To facilitate comparison between variables of different scales, we computed standardized differences using methods appropriate for categorical and continuous variables [24, 25], which is the recommended approach for assessing covariate balance between groups (e.g., a sample and a population) and between unweighted and weighted samples [24]. An absolute standardized difference above 0.10 is typically used as a reference point to indicate a meaningful covariate imbalance [26], where 0.10 can be read as 10% of one standard deviation of the variable in question.

Ethics statement

This project has been approved by the Regional Ethics Committee in Umeå (diary number 2010-228-31M, with addendum 2011-02-21, for SCAPIS and diary number 2016-511-31 for the linkage of register data to SCAPIS participants). Written informed consent was obtained from all SCAPIS participants.

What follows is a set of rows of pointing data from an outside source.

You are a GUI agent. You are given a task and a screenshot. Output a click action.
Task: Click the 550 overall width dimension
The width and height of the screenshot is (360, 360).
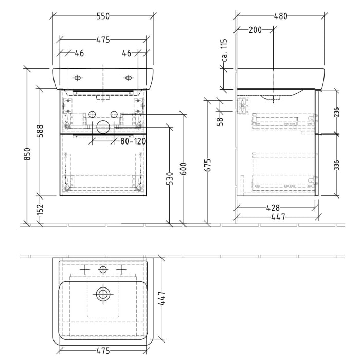tap(103, 16)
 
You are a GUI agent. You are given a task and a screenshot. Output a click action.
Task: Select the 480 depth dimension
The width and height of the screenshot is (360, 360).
tap(280, 16)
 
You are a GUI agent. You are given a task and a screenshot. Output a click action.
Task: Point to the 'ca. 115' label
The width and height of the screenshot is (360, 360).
tap(224, 50)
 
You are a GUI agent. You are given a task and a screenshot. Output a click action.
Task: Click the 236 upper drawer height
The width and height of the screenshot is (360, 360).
tap(337, 112)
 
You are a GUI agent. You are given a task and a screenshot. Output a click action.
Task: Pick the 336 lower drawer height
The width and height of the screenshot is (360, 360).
tap(337, 165)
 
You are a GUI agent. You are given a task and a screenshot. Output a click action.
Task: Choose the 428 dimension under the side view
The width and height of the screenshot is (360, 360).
tap(273, 208)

Statistics Sweden delivered the population data to us in aggregate form (the individual-level information was recreated from stratified counts). These data cannot be linked to any living person and does not constitute sensitive personal data, and their use is therefore exempt from the need for ethics approval according to the Swedish Ethical Review Act (2003:460).

Results

The standardized differences between SCAPIS participants and the target population exceeded a magnitude of 0.10 in 12 out of 15 sociodemographic characteristics (Table 2). The most considerable differences were related to income and country of birth at both the individual and neighborhood levels, followed by neighborhood-level unemployment, single-parent households, rental housing, and university education (Table 2). As determined by these characteristics, SCAPIS participants appeared to have higher individual socioeconomic status and live in more affluent neighborhoods than the target population and non-participants of the SCAPIS study. We also note that the SCAPIS participants were, on average, slightly older than the target population (33% in the age range 50–54 years in SCAPIS, 37% in the target population).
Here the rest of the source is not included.